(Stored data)
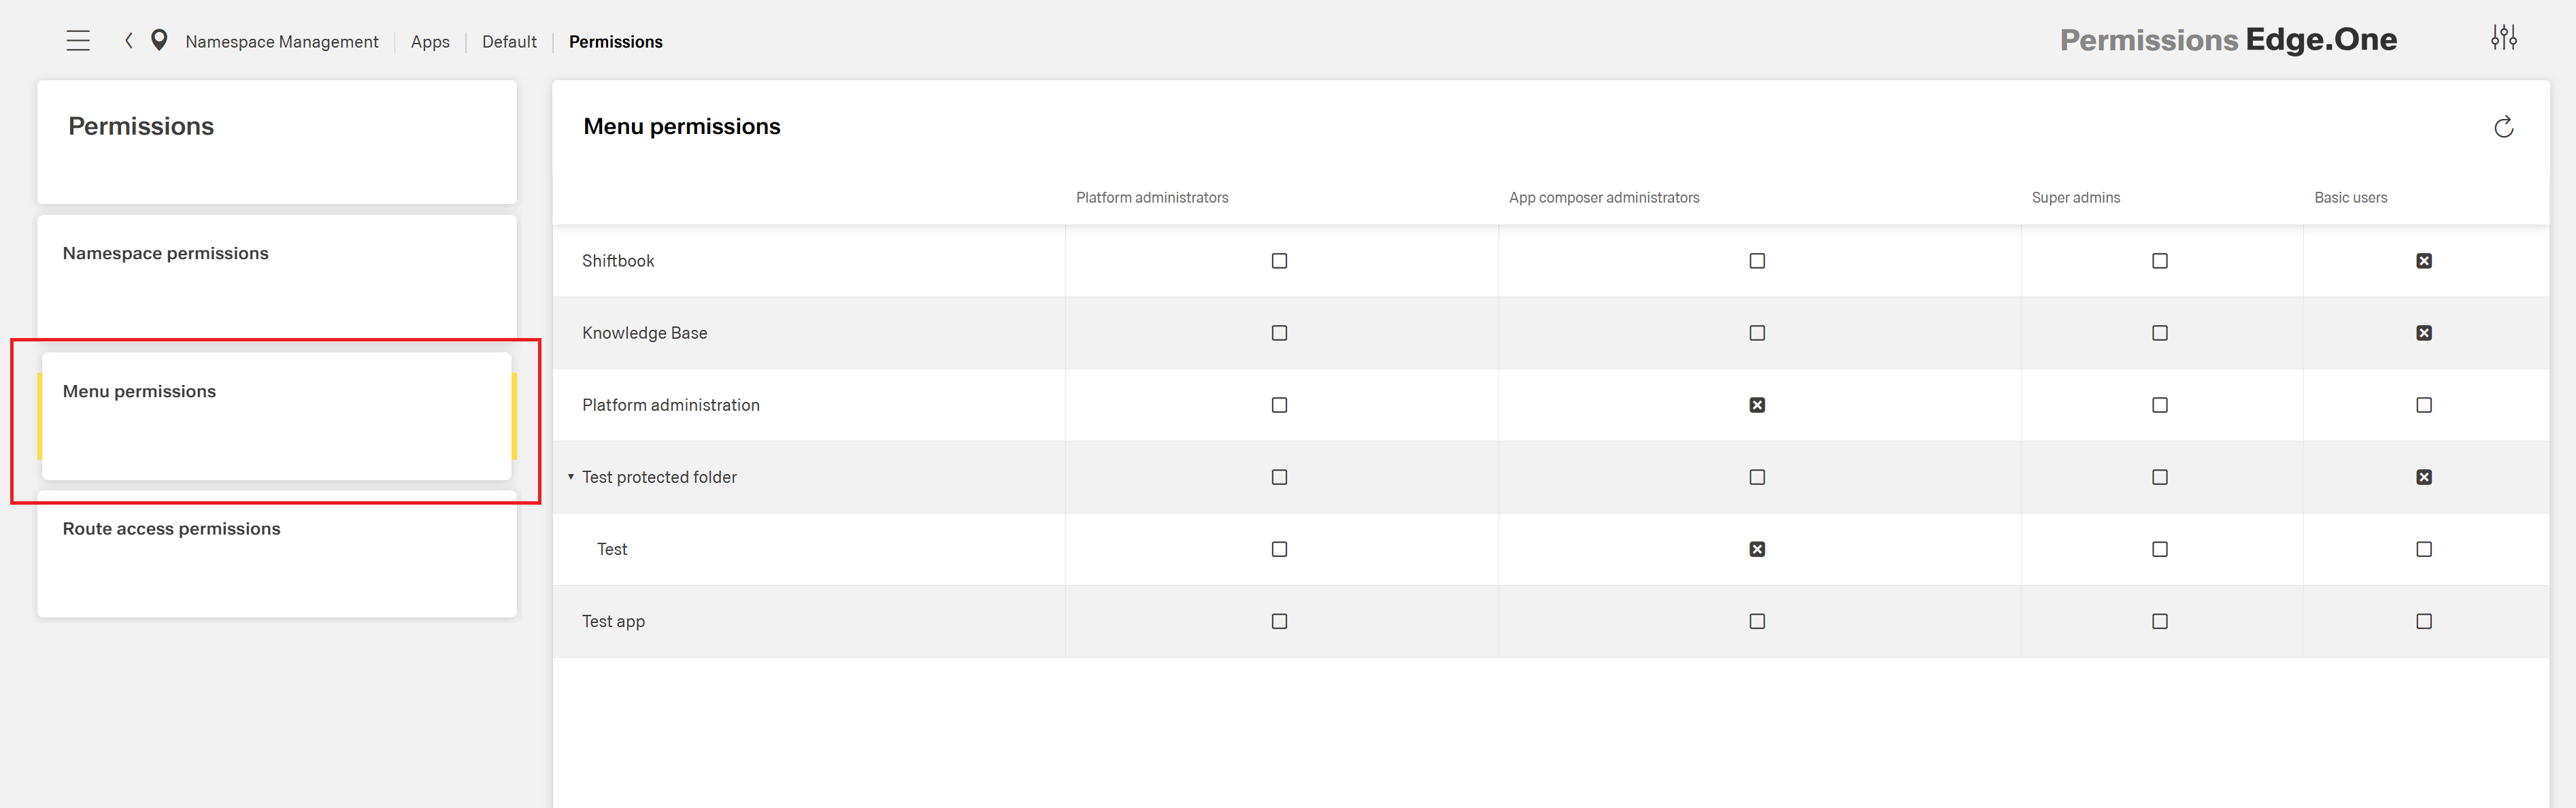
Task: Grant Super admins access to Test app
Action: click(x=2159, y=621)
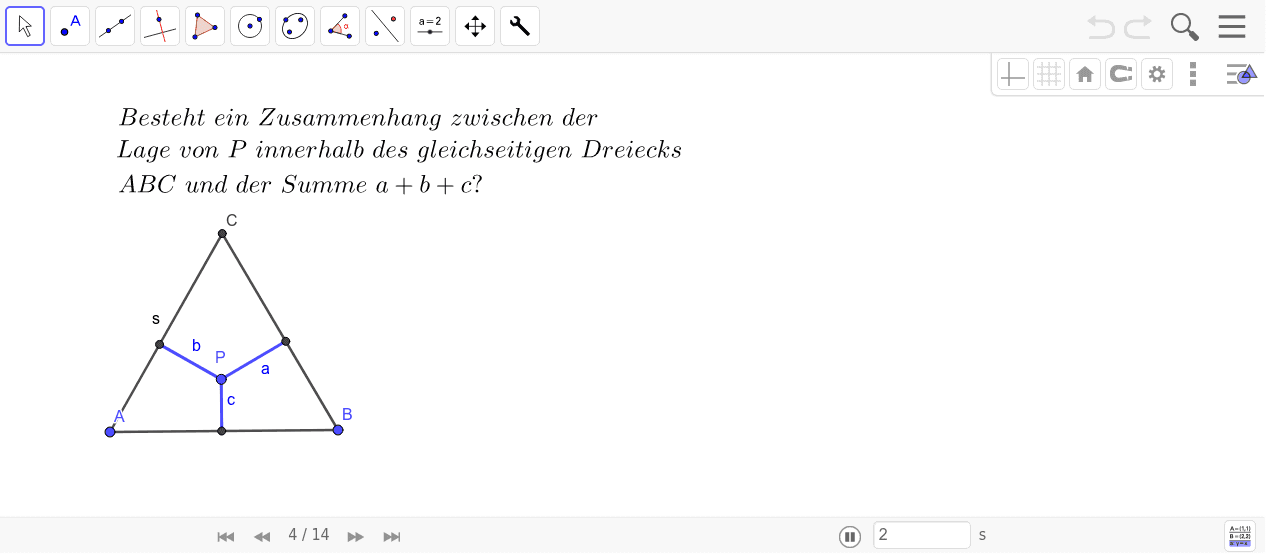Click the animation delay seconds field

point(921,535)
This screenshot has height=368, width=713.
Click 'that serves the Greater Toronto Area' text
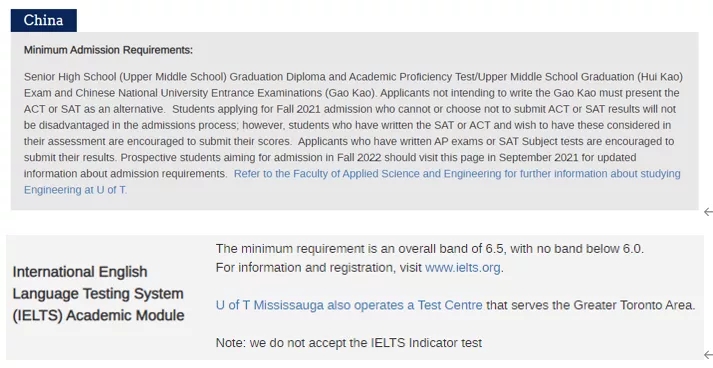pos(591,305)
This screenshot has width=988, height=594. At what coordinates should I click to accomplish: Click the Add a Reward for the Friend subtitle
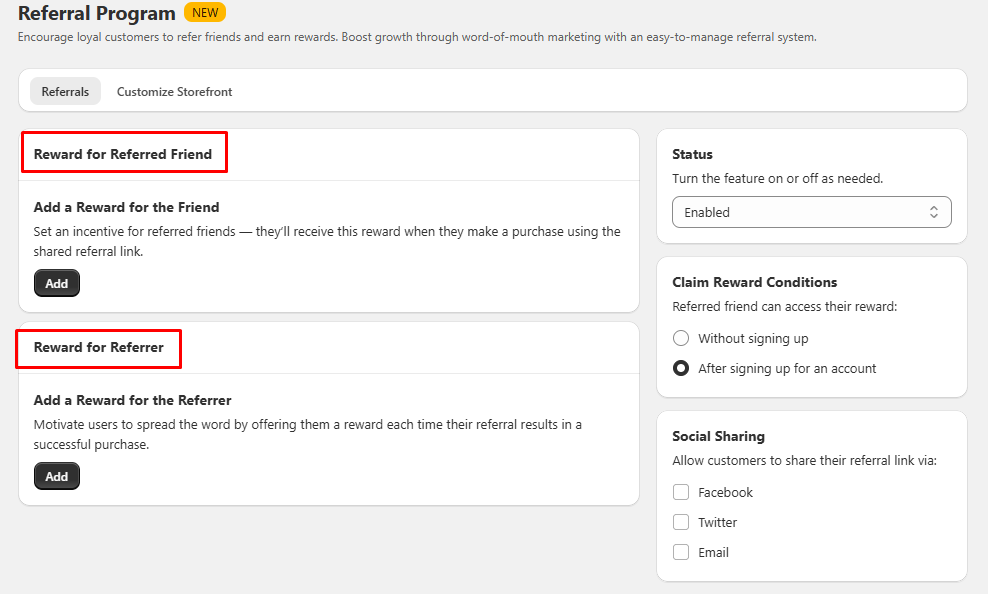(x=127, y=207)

EXERCISE DIRECTIONS: After locating the line containing "Click 'that serves" in the entries above, repeat only it and each later line through the end, exactly, without any pictures.

YOUR SOLUTION:
Click 'that serves the Greater Toronto Area' text
pos(591,305)
This screenshot has width=988, height=594. At what coordinates should I click to accomplish: Click the Add a Reward for the Friend subtitle
(x=127, y=207)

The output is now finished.